Learn the advantages of scaling at the frontend to deliver user experiences more consistently, faster, and with higher quality.
When you are dealing with an application visited by millions of people every day, with hundreds of transactions per second, the focus is always on scaling the backend, resiliency, and virtual machines tuning, but very few actually talk about using cache tiers to scale at the frontend.
On the scale backend solution, we have a huge cost of operations and infrastructure to maintain in order to keep a world-class availability application. We always talk about capacity planning and scalability to be able to handle requests with an increasing amount of traffic. We look at CPU cycles, threads, the amount of HTTP requests, all very important points to measure, monitor and plan around, but we never focus on scaling the frontend, and in most cases, that subject is always off the table.
Scaling at the backend involves allocating enough machines (physical and/or virtual) or enough resources to handle the large amounts of expected traffic. This means a large infrastructure to monitor and maintain, and if we have a lot of nodes, then we must have a load balancer too, which will end with a new layer to maintain and monitor.
We all know that cache allows us to serve content faster, with fewer origin hits, and even deliver higher levels of availability, but we use it as is and sometimes not in an intentional and intelligent way. The good news is, we do not need a huge infrastructure to maintain and monitor it, because far fewer hits are hitting the origin.
When working with frontend, we have three main types of cache, defined by where the cache is set.
1. Browser cache
With browser cache, the browser reads the server response, checks the cache control rules, and stores the response on the user’s computer. Then, for subsequent requests, the browser does not need to go to the server, as it gets the content from the local copy.

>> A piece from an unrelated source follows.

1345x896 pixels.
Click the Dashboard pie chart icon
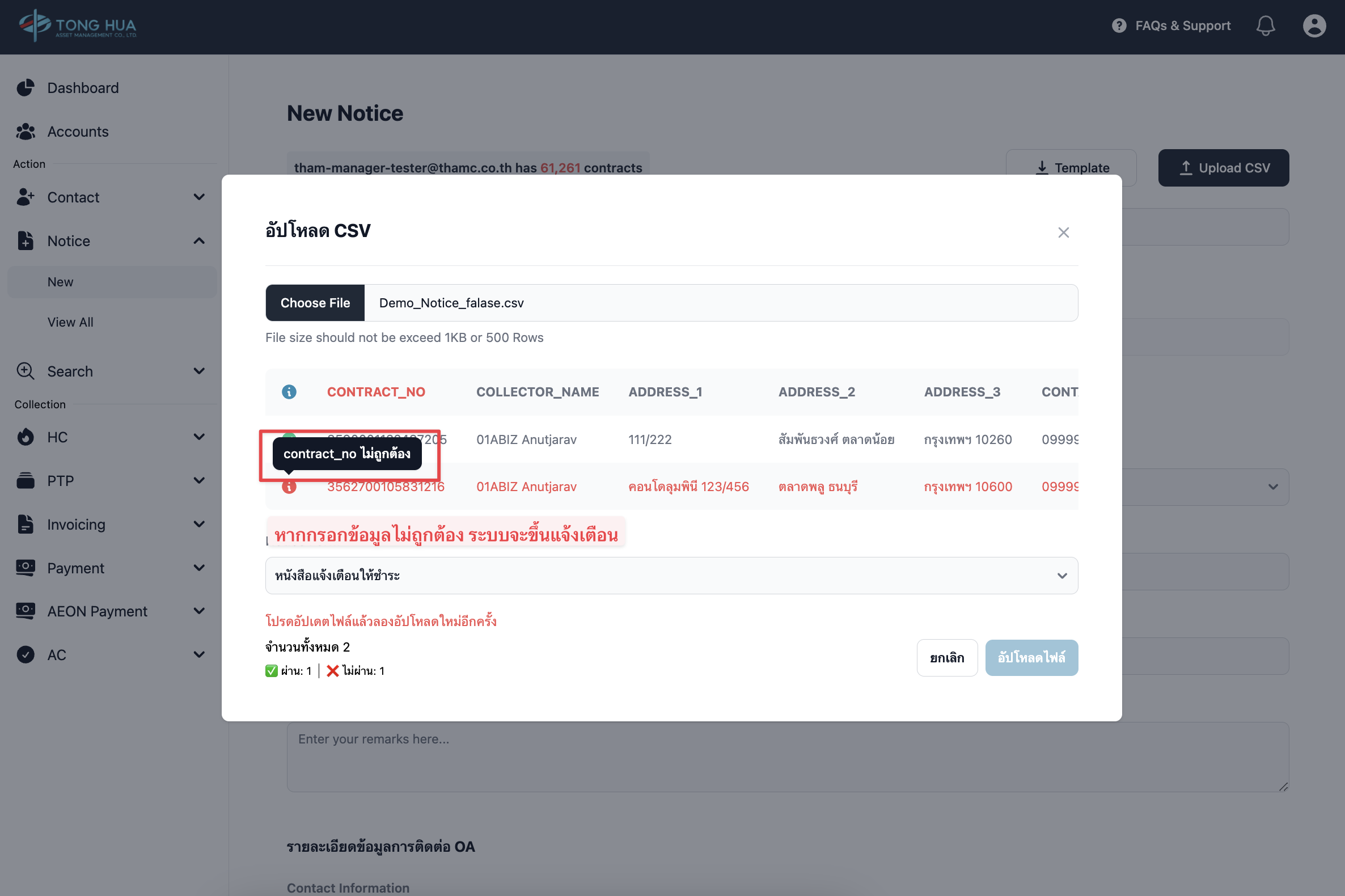click(x=26, y=88)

Browser cache is the fastest cache to retrieve and the easiest to use, but it is the one that we have least amount of control over. Because we can not invalidate browser cache on demand, final users have to clear their own cache. In addition, certain browsers may choose to ignore rules that specify not to cache certain content in favor of their own strategies, like offline browsing.
Figure 1 – Firefox cache
2. Content Delivery Network (CDN) cache – Proxy cache
With Proxy cache, the request for content hits this cache layer, and cached content is served rather than the original server.
It is time to think about a Content Delivery Network (CDN) and Edge caching. The CDN purpose is to provide availability and performance for content served over the Internet. There are several ways that this is accomplished, from providing Global Traffic Management (GTM) services to route content to the closest or fastest datacenter to providing Edge serving.

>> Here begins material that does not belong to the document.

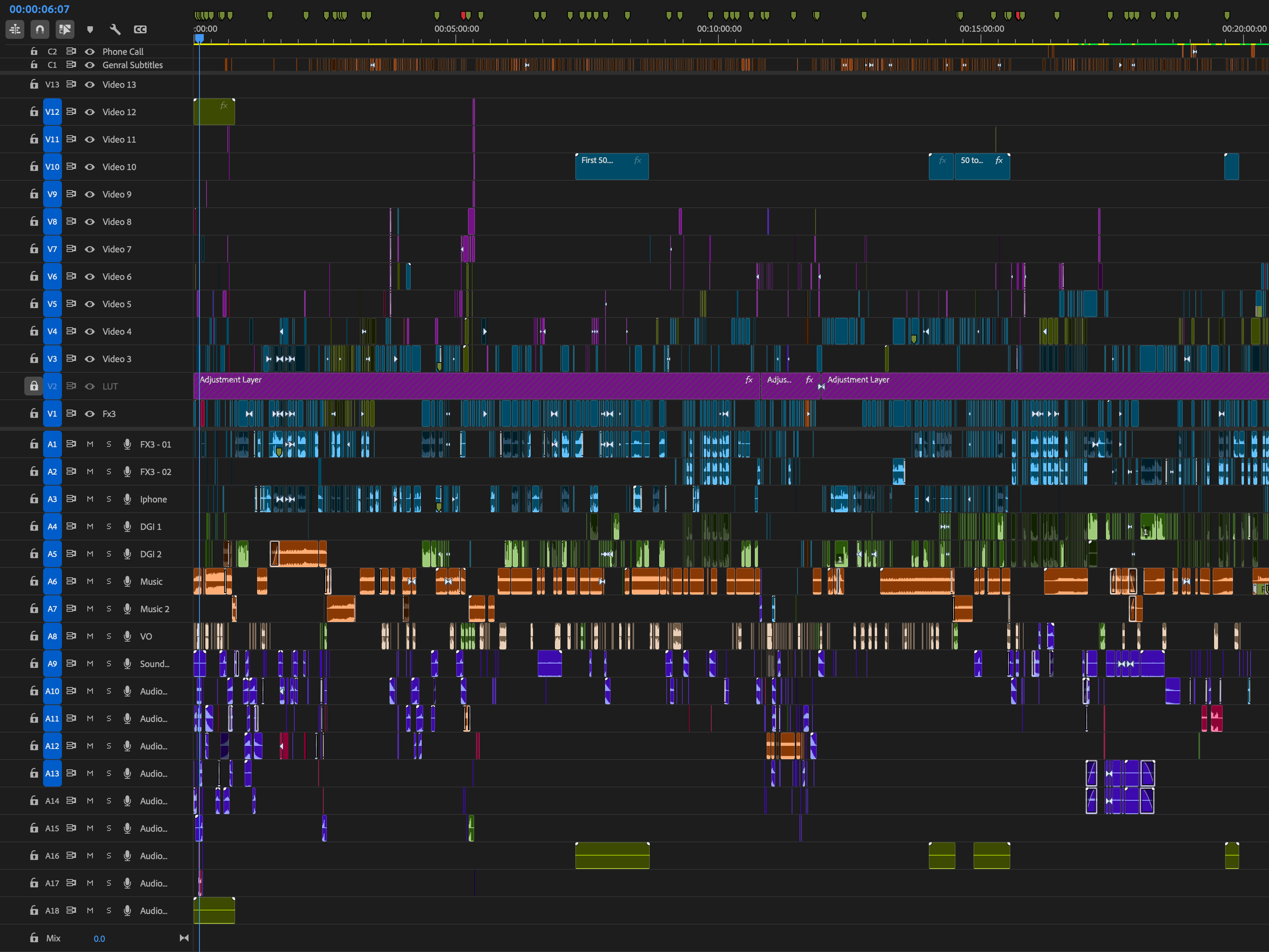This screenshot has width=1269, height=952.
Task: Toggle sync lock on Video 9 track
Action: click(71, 194)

When a user in San Francisco tries to reach your site in your datacenter in Hong Kong, the request travels across numerous hops. Each hop is a router connected to the Internet, and with each hop, the request is adding tens or even hundreds of milliseconds of latency. The routers are intelligent enough to find the faster route, but you can minimize the latency with Edge caching.
Edge caching
Edge caching is where a CDN will provide a network of geo distributed servers that in theory will reduce time to load by moving the serving of the content closer to the end user. This is called Edge serving, because the serving of the content has been pushed to the edge of the networks, and the servers that serve the content are sometimes called Edge nodes.
With Edge caching, your datacenters are located in Hong Kong, but the CDN has an Edge node in Miami that mirrors your content. You have eliminated all the hops from New York to Hong Kong to just a few hops and a few milliseconds of latency, therefore reaching the end user faster.

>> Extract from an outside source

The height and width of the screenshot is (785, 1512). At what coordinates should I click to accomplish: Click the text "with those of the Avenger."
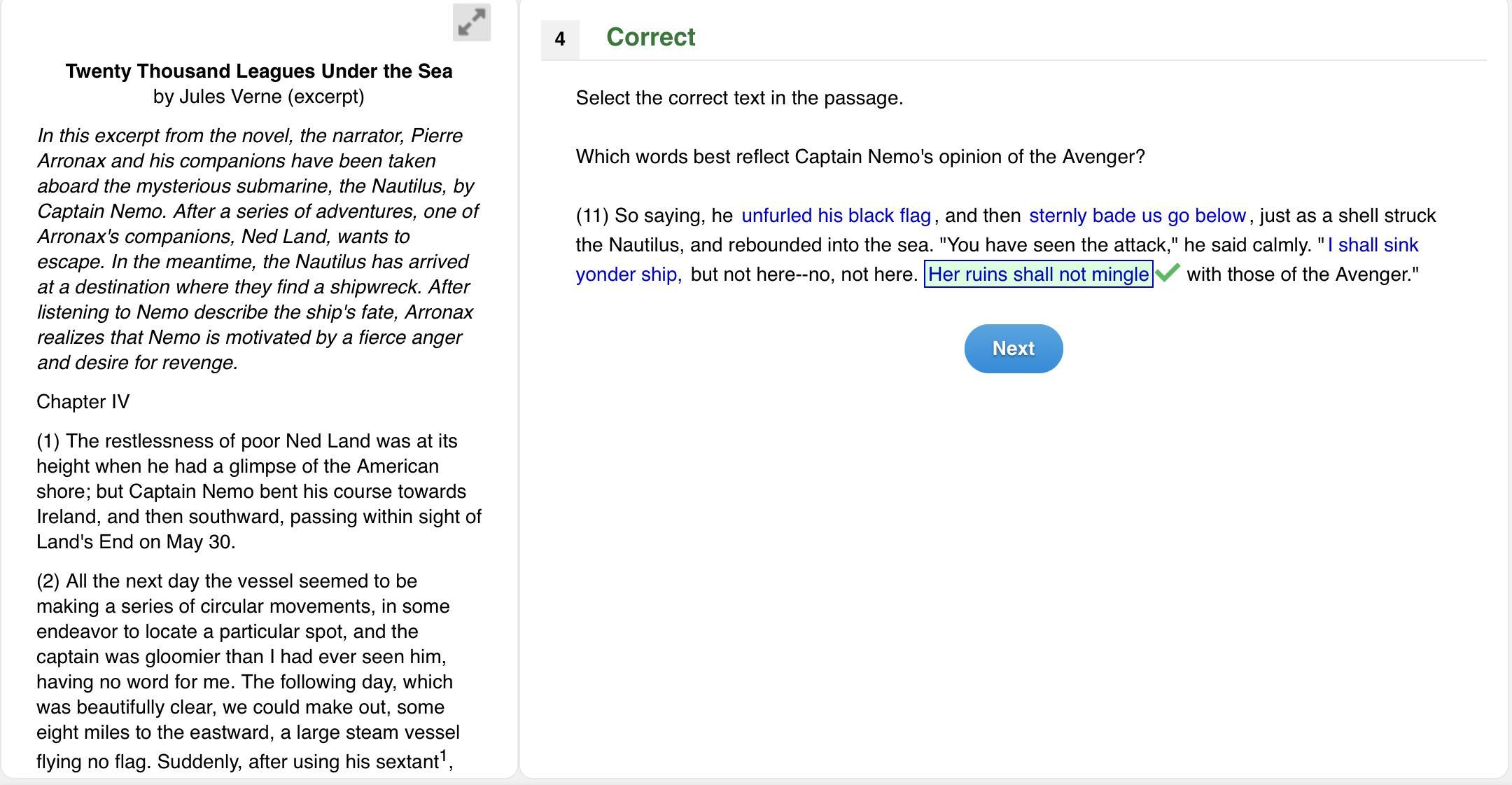(1302, 275)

Now, you just need to set the right Cache-Control and ETag headers to serve your content. When you combine the benefits of GTM and Edge caching, you drastically increase your potential uptime.
If you have two or more datacenters that host the content and you have a failure on one of them, the CDN will notice that your origin is not responding and automatically switch to your good datacenter. Even if all your datacenters go offline, the CDN will use the last successful response cached, better known as Last Known Good.
Another benefit of using a CDN is the offload traffic, sometimes called the CDN Cache Hit Ratio, which is the amount of traffic absorbed by the CDN that never touches the origin.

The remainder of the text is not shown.